| WORK INSTRUCTION |
From the data that follows, copy every line holding the string "folder".

Saved data entries
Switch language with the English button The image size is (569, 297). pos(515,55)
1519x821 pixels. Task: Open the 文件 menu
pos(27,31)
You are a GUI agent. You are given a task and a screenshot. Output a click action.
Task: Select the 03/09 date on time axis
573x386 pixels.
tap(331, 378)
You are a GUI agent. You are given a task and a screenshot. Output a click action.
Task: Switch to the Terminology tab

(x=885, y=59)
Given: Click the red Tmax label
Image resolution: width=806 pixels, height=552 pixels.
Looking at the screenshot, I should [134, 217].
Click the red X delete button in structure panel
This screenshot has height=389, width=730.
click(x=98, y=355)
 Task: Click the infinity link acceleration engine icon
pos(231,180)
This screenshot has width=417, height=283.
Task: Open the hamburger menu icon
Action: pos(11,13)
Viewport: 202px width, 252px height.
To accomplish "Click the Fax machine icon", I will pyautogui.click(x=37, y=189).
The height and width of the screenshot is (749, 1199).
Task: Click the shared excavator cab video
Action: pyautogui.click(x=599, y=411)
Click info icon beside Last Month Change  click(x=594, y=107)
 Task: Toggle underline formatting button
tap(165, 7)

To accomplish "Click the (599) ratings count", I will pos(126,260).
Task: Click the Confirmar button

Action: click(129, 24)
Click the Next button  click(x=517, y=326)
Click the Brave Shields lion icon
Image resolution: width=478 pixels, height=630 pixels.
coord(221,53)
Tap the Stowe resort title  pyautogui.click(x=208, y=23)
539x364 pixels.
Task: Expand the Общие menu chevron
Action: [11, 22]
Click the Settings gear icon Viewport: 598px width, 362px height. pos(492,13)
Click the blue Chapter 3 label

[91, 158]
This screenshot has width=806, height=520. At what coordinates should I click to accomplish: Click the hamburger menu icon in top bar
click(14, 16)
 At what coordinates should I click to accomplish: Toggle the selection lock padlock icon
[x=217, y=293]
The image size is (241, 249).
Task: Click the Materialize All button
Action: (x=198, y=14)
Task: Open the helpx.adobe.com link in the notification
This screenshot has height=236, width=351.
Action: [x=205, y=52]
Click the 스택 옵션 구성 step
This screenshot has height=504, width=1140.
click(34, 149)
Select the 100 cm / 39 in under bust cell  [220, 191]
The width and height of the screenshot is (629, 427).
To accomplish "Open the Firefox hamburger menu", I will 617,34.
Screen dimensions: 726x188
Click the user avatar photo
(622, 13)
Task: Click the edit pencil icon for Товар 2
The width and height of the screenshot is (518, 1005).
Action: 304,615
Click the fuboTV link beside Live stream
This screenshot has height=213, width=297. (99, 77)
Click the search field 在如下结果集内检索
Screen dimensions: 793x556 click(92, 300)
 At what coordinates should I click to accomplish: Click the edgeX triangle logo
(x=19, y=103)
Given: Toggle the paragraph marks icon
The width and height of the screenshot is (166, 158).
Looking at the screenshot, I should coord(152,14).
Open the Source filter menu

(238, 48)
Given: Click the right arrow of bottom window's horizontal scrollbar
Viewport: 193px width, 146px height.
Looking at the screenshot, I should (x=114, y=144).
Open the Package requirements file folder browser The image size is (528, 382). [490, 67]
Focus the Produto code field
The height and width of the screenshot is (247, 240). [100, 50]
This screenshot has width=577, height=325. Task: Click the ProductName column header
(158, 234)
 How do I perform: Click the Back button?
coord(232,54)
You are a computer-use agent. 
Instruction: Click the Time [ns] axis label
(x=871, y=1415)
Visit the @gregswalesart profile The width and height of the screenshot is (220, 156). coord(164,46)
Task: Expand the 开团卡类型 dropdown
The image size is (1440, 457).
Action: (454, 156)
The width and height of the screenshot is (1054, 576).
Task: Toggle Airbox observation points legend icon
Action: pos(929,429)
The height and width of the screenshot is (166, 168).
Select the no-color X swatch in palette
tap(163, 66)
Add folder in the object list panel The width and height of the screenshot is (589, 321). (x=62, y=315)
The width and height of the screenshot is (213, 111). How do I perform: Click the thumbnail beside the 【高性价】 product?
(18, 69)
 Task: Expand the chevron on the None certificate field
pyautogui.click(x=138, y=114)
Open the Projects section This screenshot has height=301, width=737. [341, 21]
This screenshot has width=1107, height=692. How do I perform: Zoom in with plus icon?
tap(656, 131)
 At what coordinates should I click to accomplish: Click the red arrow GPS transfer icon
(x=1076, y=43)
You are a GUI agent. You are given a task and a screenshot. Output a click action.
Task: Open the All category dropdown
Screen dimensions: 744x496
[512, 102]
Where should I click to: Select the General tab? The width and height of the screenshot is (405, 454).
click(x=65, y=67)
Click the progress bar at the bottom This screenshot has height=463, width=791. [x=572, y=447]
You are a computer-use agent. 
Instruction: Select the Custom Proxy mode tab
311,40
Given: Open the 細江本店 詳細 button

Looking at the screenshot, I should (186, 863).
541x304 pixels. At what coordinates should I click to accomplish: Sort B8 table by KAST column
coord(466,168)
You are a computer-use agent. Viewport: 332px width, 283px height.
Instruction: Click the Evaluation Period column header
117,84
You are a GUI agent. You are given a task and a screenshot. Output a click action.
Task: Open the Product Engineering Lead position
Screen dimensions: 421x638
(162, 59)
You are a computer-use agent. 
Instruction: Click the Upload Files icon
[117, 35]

| RESPONSE |
Open the Package requirements file folder browser The image size is (528, 382). [490, 67]
Add folder in the object list panel The width and height of the screenshot is (589, 321). (x=62, y=315)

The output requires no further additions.